▸ Dataset records:
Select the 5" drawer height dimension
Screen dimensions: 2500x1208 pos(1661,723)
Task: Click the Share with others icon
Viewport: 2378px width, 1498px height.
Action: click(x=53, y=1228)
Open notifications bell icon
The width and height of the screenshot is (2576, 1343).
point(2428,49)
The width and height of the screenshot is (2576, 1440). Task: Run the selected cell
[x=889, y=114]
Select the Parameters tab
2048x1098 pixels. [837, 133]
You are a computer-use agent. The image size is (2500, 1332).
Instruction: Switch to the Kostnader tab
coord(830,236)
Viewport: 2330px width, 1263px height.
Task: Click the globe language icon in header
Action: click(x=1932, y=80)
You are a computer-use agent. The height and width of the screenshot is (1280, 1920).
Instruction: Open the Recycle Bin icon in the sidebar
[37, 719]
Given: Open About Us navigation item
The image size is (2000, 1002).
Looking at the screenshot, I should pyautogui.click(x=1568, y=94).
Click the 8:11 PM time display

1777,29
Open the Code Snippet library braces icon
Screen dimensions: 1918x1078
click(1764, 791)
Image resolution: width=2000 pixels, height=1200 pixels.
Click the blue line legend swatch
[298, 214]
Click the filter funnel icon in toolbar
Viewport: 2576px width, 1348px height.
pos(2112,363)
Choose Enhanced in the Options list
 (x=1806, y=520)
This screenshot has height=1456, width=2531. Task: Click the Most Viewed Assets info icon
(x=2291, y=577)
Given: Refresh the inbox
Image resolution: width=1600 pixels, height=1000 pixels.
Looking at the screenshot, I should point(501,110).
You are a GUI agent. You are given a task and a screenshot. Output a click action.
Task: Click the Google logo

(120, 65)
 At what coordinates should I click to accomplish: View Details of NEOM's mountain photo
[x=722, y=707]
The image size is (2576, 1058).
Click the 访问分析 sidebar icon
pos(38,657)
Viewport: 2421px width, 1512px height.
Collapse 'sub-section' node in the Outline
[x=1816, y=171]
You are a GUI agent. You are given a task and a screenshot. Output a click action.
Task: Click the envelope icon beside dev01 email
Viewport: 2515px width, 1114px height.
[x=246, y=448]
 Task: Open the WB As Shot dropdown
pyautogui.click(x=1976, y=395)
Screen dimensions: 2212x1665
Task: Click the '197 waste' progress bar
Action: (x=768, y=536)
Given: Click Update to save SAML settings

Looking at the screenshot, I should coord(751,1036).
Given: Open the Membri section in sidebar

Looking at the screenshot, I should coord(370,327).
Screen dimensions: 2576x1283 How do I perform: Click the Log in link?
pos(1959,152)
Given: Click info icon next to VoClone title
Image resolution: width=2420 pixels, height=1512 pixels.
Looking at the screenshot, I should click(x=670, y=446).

▸ Task item:
Copy out each line of the data containing the string "computer".

▸ Answer to the problem:
You are a computer-use agent. The image size is (2500, 1332).
You are a computer-use agent. The height and width of the screenshot is (1280, 1920).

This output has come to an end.